### Activity
Render the material below, starting at the line containing "Image resolution: width=1124" and ending at the line containing "center [63, 594].", as a two-column CSV with the header input,output. Give one row for each input and its output, with each in a single quoted field and line breaks replaced by spaces.

### Material provided
========
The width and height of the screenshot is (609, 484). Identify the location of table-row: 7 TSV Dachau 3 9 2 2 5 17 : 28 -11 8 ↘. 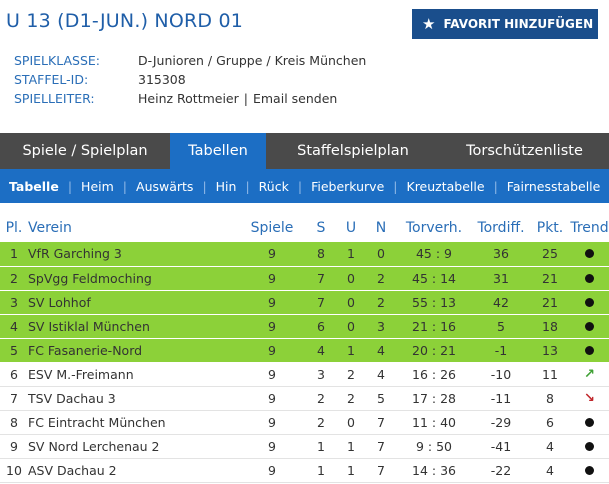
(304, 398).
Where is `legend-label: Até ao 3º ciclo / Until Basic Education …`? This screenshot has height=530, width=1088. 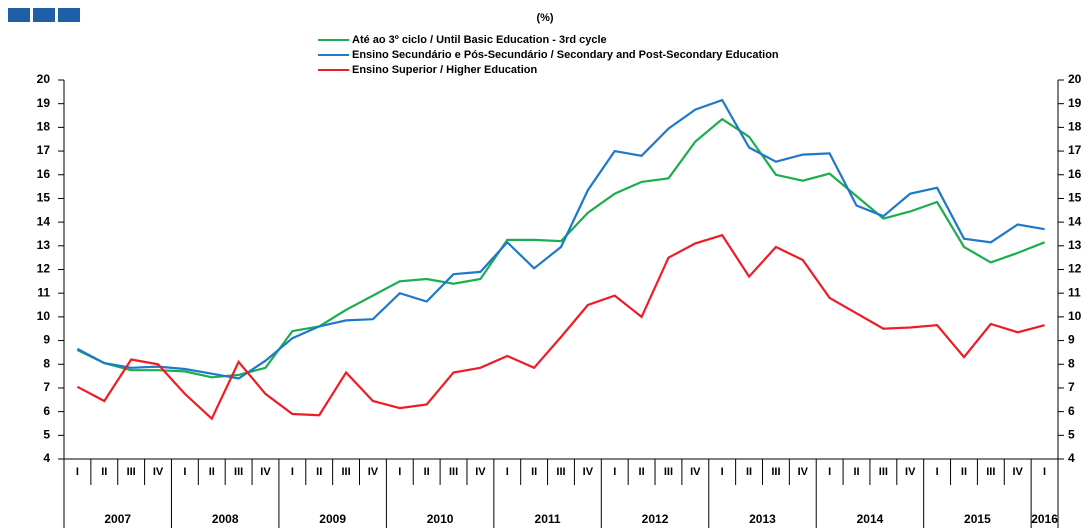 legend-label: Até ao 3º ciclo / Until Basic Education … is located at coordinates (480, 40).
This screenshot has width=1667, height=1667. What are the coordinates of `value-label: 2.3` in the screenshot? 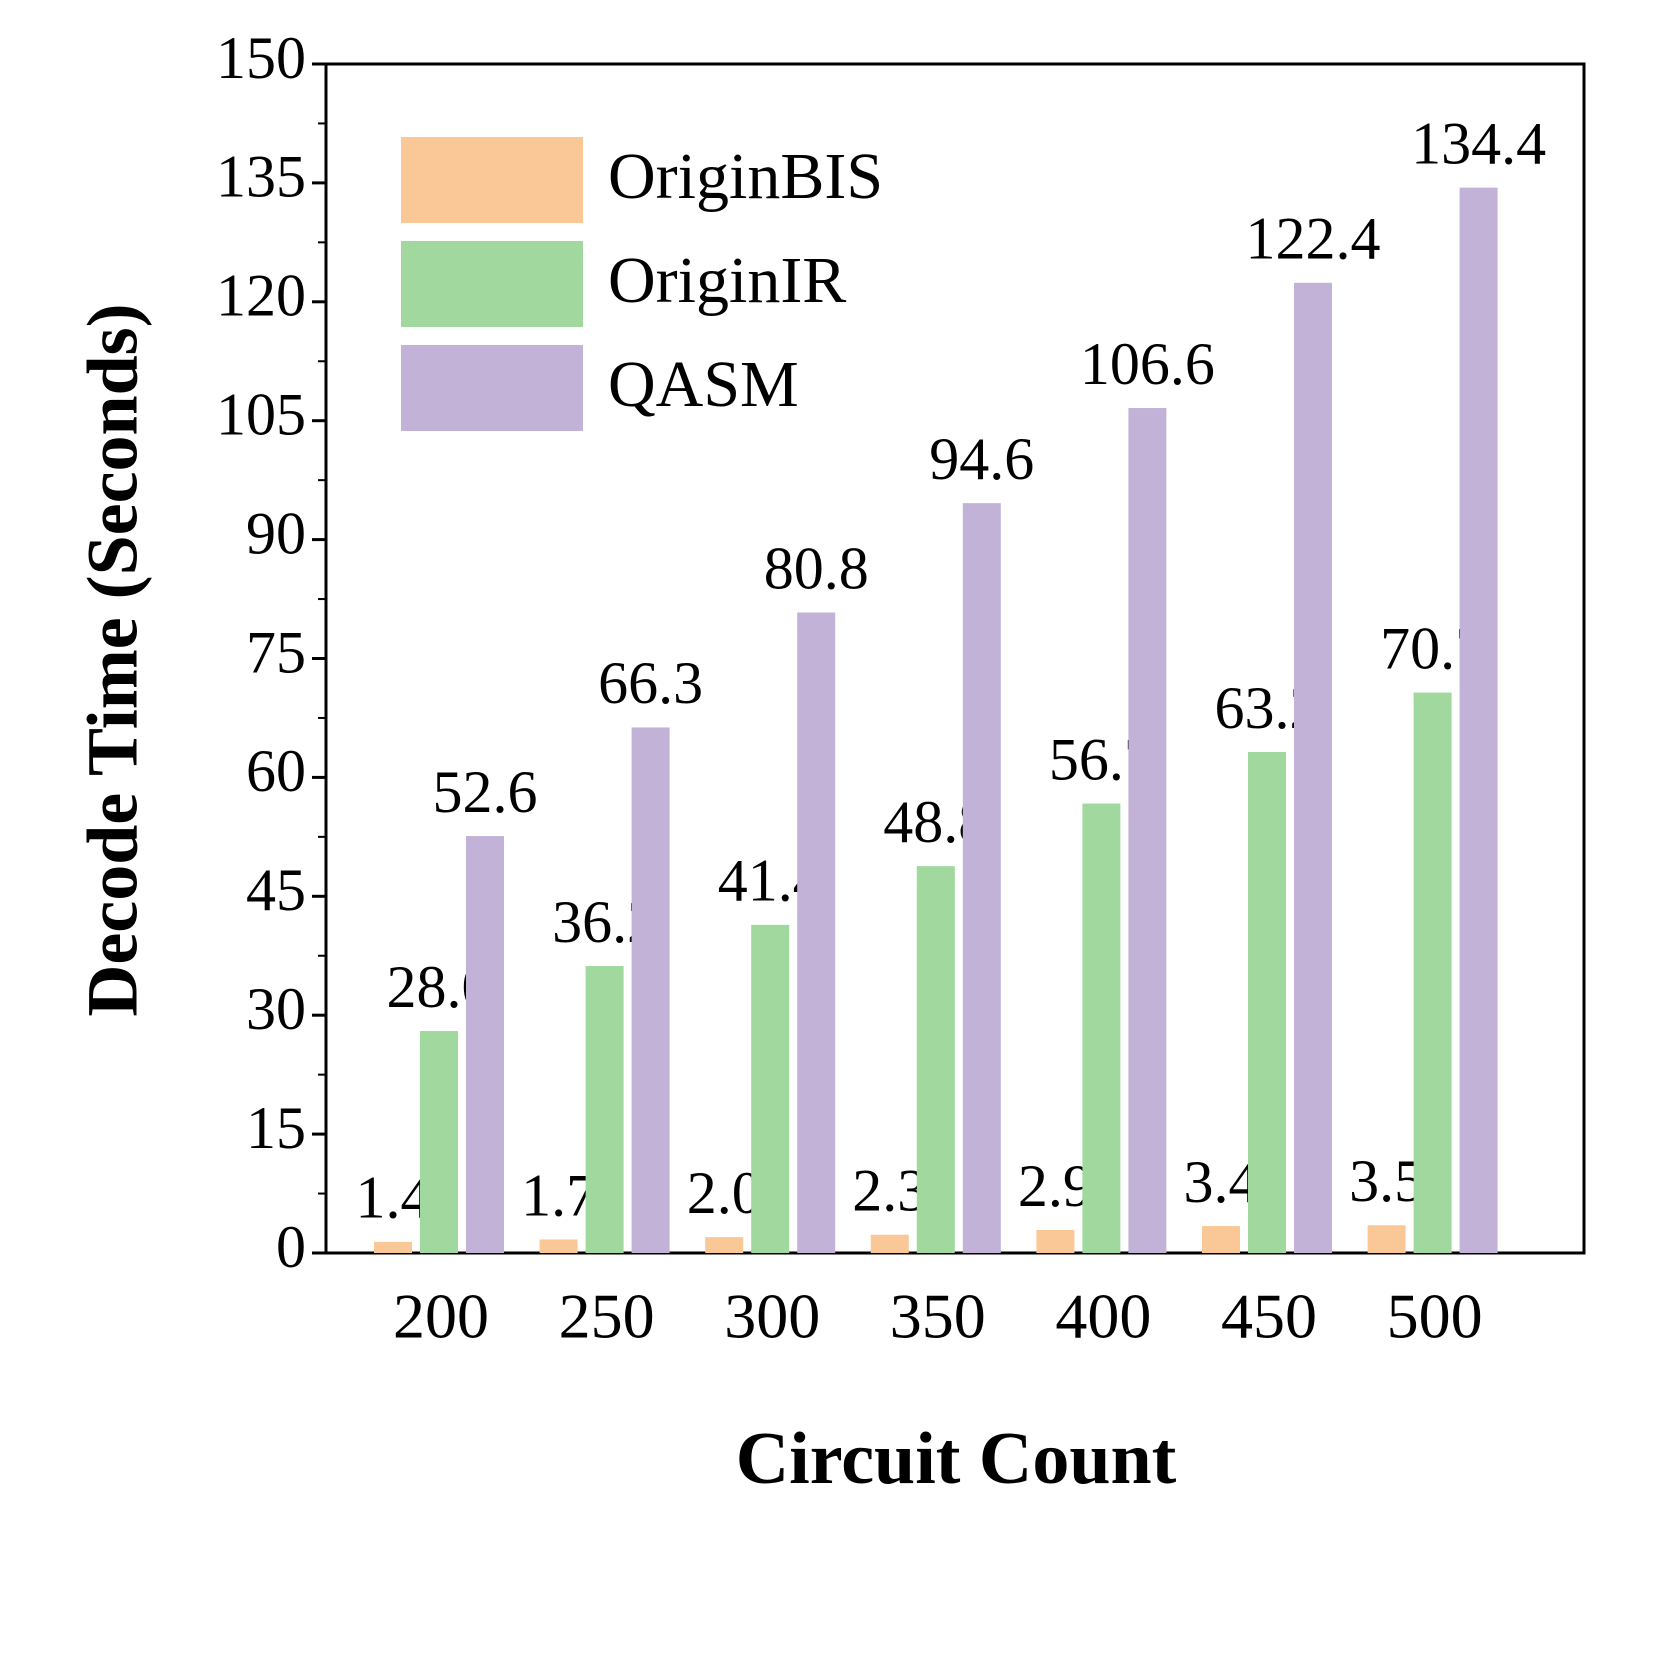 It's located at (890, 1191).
========
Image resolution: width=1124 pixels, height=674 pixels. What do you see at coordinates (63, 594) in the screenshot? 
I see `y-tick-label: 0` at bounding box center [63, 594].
========
### Reply
input,output
"Image resolution: width=1124 pixels, height=674 pixels. What do you see at coordinates (63, 594) in the screenshot?","I see `y-tick-label: 0` at bounding box center [63, 594]."